Pangeo EOSC Infrastructure for Big Data Geoscience with EGI-ACE
Many scientific domains are increasingly data-driven disciplines. Research projects crucially depend on the exchange and processing of data and have developed platforms tailored to their needs. Pangeo is a world-wide community of scientists and developers.
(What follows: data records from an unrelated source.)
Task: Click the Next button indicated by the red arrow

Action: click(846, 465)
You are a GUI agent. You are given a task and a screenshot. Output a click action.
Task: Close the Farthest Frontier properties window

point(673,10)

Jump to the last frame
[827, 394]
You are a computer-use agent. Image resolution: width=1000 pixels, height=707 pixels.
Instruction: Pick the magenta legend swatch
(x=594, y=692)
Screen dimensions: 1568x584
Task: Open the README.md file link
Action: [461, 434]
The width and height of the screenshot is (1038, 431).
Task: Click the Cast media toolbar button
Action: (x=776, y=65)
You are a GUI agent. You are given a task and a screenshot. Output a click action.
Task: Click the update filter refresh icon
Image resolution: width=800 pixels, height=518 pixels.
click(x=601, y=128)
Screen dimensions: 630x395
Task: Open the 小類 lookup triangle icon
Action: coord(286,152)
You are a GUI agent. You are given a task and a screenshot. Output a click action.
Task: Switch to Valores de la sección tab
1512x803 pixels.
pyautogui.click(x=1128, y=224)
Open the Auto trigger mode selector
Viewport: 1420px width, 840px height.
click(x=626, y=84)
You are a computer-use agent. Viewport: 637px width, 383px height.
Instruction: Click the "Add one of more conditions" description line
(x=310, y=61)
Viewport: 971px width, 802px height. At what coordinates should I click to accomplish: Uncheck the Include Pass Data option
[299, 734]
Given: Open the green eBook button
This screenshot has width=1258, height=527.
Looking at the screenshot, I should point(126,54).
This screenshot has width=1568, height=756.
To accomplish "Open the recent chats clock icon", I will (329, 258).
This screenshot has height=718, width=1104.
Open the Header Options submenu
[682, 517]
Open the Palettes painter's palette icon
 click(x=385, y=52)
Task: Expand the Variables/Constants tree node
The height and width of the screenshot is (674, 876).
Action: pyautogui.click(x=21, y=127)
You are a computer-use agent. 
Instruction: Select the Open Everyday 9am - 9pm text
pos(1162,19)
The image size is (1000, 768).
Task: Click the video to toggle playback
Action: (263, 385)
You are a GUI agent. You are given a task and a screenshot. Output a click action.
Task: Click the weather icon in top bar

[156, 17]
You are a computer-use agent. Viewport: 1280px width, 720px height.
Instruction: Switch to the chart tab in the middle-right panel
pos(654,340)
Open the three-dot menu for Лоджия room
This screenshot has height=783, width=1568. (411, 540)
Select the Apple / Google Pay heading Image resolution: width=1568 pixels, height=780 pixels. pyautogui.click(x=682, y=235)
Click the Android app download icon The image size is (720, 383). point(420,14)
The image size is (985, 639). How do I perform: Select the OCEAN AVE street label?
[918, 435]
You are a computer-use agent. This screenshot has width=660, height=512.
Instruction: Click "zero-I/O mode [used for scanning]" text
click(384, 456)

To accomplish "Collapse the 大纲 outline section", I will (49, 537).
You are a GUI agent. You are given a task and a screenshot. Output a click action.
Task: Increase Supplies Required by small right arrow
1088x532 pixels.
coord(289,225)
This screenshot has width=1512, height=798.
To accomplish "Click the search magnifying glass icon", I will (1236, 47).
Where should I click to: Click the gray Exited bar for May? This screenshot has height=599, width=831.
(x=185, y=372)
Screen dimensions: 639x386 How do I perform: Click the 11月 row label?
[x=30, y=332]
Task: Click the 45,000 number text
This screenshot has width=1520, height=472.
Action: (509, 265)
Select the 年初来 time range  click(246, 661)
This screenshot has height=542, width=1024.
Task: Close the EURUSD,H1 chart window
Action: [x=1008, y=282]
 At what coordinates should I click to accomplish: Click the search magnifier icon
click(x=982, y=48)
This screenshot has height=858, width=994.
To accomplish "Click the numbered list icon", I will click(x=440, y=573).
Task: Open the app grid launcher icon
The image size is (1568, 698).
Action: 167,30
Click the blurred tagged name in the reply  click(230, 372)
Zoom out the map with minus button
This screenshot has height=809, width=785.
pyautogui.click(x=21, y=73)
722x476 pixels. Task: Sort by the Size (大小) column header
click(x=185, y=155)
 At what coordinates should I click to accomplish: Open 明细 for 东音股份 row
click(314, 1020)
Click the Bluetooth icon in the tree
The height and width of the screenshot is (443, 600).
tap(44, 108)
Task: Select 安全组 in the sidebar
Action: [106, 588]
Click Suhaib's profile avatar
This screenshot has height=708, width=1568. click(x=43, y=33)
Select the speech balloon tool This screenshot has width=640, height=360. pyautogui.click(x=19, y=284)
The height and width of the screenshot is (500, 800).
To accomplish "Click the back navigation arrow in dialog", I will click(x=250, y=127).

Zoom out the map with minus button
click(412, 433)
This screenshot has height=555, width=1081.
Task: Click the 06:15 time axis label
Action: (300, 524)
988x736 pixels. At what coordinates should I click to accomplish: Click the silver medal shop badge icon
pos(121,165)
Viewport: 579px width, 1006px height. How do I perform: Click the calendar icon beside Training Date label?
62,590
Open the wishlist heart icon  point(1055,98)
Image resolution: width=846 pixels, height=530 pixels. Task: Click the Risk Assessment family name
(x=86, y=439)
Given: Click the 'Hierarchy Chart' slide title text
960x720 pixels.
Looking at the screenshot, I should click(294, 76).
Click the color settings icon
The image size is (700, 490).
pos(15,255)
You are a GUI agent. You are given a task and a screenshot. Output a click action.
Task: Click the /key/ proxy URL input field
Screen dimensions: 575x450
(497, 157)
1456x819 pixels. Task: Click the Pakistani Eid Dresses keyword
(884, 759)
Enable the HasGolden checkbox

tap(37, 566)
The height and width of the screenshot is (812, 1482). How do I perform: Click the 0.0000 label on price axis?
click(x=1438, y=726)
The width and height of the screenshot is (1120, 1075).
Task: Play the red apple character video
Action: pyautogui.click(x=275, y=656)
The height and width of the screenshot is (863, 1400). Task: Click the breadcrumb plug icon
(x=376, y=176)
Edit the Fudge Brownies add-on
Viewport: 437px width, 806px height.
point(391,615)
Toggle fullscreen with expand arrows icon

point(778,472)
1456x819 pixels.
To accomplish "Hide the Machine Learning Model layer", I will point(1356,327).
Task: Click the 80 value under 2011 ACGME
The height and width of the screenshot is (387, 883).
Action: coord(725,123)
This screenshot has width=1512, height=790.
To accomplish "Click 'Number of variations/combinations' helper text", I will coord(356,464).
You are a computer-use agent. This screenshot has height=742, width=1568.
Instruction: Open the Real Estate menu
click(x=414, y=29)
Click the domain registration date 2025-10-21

Among other things, it provides a platform, initially developed for Geoscience, that has a huge potential to become a common open science gateway able to leverage a wide variety of infrastructures and data providers for various science fields.
Public Pangeo platform deployments that are providing fast access to large amounts of data and compute resources are all USA-based and members from of the Pangeo community in Europe do not have a shared platform where scientists or technologists can exchange know-how.
The main objective of the Pangeo use case is to demonstrate how to deploy and use Pangeo on EOSC and underline the benefits for the European community.
The Pangeo use case has two main computing objectives:
- Creating a common platform for Pangeo European users,
- On-boarding European researchers on this Pangeo EOSC infrastructure.
Pangeo configuration for the European Open Science Cloud (EOSC)
In this section, we briefly describe how the Pangeo Europe Community together with EGI deployed DaskHub, composed of Dask Gateway and Jupyterhub, with Kubernetes cluster backend on EOSC using the infrastructure of the EGI Federation.
The Pangeo EOSC Jupyterhub was deployed through the Infrastructure Manager (IM) Dashboard to enable future Pangeo deployments to be easily deployed on top of a wide range of cloud providers (AWS, Google Cloud, Microsoft Azure, EGI Cloud Computing, OpenNebula, OpenStack, and more …).
The current Pangeo EOSC infrastructure has been deployed on a Kubernetes cluster on top of OpenStack. The deployment of a Kubernetes cluster and the installation of Daskhub helm chart has been done through the IM dashboard. All the computing and storage resources are provided by CESNET in the frame of EGI-ACE project. The figure below shows the current deployment and more information can be found at https://github.com/pangeo-data/pangeo-eosc/blob/main/EGI.md.
Pangeo 101 workshop at FOSS4G conference
The newly deployed infrastructure has been successfully used for onboarding users during a course provided at the FOSS4G conference. The training material is open source (CC-BY-4 license) and has been collaboratively developed.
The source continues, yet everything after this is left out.